Entries taken from a collection:
○ ○ ○ ○
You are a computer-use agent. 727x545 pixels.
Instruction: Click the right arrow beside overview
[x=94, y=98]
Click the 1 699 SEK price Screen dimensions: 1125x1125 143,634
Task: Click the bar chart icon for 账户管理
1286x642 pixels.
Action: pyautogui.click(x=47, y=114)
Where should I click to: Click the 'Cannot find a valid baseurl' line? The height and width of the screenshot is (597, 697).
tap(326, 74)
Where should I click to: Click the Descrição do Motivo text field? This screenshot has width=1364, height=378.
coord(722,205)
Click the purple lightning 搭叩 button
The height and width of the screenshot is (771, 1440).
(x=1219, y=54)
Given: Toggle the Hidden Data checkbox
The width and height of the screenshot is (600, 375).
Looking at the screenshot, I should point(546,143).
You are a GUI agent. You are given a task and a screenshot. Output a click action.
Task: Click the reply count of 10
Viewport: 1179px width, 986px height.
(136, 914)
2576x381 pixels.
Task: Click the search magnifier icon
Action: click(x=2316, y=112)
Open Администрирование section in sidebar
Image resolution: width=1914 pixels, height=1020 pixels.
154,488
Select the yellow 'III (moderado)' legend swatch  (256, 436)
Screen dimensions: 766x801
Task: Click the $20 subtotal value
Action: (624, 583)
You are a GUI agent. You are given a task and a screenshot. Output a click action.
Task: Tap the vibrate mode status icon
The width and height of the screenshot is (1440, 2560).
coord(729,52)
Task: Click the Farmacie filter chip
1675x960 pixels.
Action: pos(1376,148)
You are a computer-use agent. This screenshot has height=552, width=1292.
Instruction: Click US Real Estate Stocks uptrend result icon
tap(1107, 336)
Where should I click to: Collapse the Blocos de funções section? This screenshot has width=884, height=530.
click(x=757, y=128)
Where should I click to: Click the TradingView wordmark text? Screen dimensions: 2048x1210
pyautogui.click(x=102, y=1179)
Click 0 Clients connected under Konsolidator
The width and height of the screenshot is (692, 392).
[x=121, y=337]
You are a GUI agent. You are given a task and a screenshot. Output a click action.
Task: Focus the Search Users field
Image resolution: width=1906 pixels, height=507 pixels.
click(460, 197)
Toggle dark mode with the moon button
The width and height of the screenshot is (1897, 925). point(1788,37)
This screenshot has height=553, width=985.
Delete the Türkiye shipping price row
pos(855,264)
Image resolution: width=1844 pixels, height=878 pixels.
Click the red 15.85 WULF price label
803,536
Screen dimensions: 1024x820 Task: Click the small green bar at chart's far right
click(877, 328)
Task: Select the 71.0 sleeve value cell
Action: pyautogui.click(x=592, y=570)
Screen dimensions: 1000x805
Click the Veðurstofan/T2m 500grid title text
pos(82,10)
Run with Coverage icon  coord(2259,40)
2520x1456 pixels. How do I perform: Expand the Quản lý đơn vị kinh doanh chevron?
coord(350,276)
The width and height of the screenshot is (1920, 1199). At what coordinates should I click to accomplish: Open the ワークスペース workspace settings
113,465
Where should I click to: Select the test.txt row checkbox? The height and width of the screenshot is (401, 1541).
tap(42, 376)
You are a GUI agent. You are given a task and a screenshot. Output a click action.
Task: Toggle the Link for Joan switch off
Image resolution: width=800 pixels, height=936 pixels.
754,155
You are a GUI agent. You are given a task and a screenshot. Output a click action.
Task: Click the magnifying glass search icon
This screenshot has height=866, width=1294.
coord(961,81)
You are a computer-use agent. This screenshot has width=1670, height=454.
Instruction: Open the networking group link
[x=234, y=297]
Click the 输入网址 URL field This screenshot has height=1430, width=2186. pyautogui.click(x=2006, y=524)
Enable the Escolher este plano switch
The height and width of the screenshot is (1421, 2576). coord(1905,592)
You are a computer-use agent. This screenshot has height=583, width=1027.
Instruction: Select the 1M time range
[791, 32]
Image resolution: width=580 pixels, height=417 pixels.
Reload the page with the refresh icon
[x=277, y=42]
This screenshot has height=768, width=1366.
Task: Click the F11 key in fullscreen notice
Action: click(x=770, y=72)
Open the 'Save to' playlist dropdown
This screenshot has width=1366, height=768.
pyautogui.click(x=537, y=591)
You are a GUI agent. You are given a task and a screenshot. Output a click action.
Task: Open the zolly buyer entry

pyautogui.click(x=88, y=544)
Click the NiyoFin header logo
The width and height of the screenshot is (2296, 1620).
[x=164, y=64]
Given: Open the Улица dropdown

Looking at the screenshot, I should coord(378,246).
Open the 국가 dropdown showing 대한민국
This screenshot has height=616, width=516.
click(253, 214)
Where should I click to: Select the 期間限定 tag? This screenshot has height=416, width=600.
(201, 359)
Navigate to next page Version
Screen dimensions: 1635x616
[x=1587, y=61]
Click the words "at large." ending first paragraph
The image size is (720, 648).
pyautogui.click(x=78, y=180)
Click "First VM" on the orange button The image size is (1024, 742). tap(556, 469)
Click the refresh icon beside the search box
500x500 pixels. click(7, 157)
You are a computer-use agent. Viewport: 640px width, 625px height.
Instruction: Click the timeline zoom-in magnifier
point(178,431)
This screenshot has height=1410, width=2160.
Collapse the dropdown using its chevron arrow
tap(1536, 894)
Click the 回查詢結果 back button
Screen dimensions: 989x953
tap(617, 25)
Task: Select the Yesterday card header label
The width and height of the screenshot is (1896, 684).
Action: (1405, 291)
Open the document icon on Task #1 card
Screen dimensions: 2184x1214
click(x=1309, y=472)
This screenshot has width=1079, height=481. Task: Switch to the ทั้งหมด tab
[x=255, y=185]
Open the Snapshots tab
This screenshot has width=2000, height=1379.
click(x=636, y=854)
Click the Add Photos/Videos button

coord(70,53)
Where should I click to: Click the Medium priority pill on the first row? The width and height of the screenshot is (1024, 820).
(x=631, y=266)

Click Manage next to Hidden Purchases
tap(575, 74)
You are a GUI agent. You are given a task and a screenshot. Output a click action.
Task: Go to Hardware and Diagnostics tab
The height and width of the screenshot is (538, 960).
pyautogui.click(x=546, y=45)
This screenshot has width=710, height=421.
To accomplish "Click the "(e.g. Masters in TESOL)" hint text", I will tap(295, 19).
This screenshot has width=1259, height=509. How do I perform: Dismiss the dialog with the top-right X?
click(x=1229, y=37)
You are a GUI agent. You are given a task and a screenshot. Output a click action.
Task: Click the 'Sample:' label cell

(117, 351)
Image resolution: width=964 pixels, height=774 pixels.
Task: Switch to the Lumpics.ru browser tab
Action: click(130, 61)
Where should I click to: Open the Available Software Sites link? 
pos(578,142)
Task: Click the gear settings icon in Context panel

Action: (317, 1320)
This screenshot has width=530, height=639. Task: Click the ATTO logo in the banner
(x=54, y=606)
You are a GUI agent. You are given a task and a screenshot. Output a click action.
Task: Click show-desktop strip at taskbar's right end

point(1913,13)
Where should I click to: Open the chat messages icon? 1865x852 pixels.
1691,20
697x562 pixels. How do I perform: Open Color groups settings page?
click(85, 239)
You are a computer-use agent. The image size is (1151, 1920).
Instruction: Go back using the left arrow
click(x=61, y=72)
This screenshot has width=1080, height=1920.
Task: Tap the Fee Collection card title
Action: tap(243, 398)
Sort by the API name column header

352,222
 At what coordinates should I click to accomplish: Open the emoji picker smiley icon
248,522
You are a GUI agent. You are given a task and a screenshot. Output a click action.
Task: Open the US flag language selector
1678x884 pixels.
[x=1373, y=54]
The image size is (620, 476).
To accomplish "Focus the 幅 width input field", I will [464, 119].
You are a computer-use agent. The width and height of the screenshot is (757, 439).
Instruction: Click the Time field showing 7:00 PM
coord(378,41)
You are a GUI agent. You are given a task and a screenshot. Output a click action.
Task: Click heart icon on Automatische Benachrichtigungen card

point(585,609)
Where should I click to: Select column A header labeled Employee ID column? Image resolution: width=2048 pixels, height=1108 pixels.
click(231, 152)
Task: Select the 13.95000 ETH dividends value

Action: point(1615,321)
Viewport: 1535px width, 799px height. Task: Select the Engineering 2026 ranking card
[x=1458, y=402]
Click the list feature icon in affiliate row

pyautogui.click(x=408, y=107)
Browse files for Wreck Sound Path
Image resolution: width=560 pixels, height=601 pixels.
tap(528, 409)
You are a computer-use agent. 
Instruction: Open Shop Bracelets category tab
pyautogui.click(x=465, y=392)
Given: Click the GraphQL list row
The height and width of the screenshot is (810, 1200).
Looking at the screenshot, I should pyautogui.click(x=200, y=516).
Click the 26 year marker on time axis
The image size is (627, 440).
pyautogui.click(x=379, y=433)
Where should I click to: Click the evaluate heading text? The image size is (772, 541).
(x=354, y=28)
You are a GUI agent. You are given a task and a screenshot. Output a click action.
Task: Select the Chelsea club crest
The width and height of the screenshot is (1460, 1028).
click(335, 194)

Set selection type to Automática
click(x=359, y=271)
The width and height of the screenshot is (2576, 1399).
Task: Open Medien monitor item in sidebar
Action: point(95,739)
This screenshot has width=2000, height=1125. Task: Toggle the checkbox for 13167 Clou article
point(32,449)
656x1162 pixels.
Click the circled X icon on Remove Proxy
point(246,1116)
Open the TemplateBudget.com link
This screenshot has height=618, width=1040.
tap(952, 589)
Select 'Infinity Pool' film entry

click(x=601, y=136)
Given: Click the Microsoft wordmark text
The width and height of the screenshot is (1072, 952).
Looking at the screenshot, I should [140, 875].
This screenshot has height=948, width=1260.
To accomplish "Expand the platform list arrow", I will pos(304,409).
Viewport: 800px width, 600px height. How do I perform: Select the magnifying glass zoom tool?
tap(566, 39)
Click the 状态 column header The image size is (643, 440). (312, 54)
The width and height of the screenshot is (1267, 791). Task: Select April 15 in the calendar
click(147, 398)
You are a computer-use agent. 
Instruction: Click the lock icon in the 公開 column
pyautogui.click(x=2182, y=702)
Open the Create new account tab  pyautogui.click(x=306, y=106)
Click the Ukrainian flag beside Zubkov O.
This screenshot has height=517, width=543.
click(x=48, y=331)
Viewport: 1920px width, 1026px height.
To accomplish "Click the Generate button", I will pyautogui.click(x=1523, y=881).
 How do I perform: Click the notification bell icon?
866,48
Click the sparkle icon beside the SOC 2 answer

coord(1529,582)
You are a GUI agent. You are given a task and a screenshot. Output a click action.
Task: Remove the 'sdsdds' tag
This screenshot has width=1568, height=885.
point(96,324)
○ ○ ○ ○
### What to produce
Could you copy out, character for character, everything in the listing from the line containing "Where should I click to: Click the Descrição" down to the line containing "(x=1219, y=54)", including both of those lines?

### Task solution
Where should I click to: Click the Descrição do Motivo text field? This screenshot has width=1364, height=378.
coord(722,205)
Click the purple lightning 搭叩 button
The height and width of the screenshot is (771, 1440).
(x=1219, y=54)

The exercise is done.